↓↓↓

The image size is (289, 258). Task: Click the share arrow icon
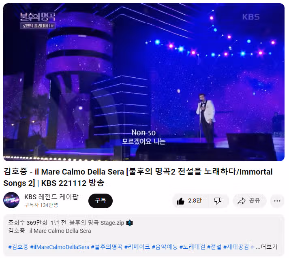[x=242, y=201]
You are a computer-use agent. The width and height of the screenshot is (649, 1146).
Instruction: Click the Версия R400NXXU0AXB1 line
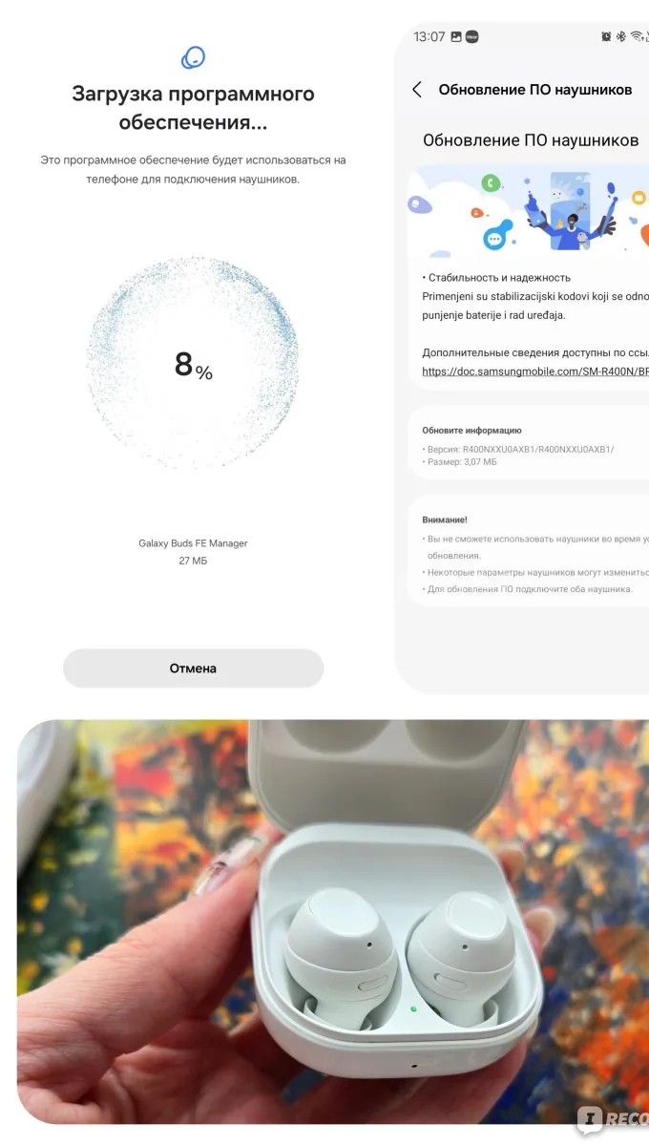[x=518, y=449]
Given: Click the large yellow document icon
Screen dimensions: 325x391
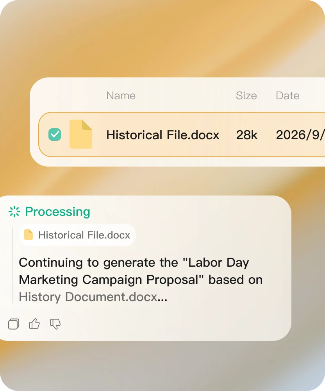Looking at the screenshot, I should tap(81, 134).
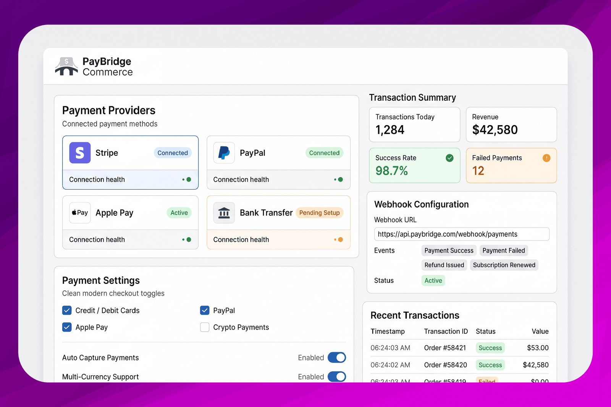This screenshot has width=611, height=407.
Task: Click the Bank Transfer building icon
Action: tap(224, 213)
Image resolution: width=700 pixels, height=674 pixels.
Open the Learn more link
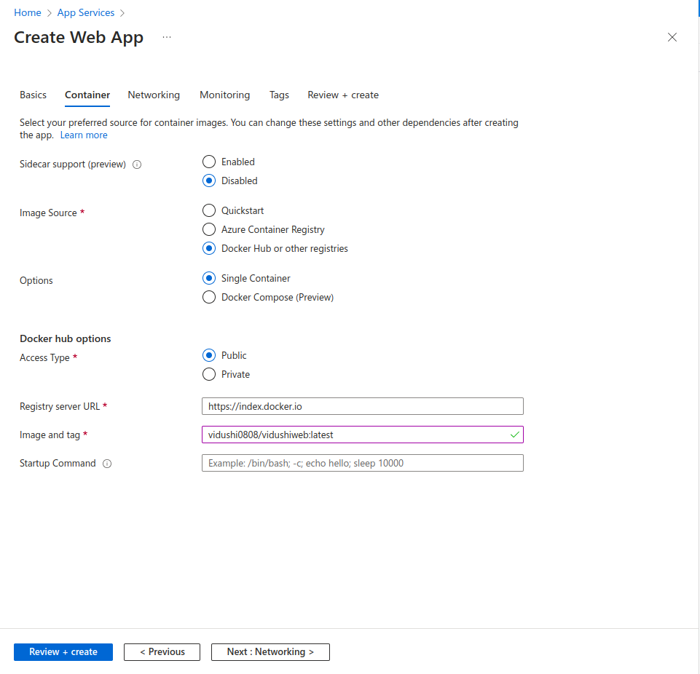[x=84, y=135]
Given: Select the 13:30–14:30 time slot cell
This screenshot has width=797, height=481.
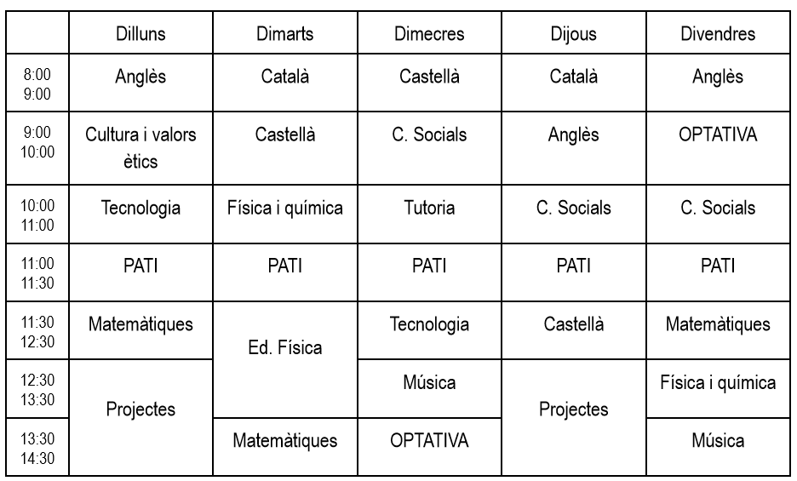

↑↑↑

:: What is needed ::
With images omitted, retype the data word for word.

:: Task output ::
The image size is (289, 258). Task: Click the share arrow icon
[x=242, y=201]
You are a computer-use agent. The width and height of the screenshot is (649, 1146).
Instruction: Click the Версия R400NXXU0AXB1 line
[x=518, y=449]
Given: Click the large yellow document icon
Screen dimensions: 325x391
Looking at the screenshot, I should tap(81, 134).
This screenshot has width=611, height=407.
Task: Click the Bank Transfer building icon
Action: tap(224, 213)
Image resolution: width=700 pixels, height=674 pixels.
Open the Learn more link
[x=84, y=135]
Given: Select the 13:30–14:30 time slot cell
This screenshot has width=797, height=481.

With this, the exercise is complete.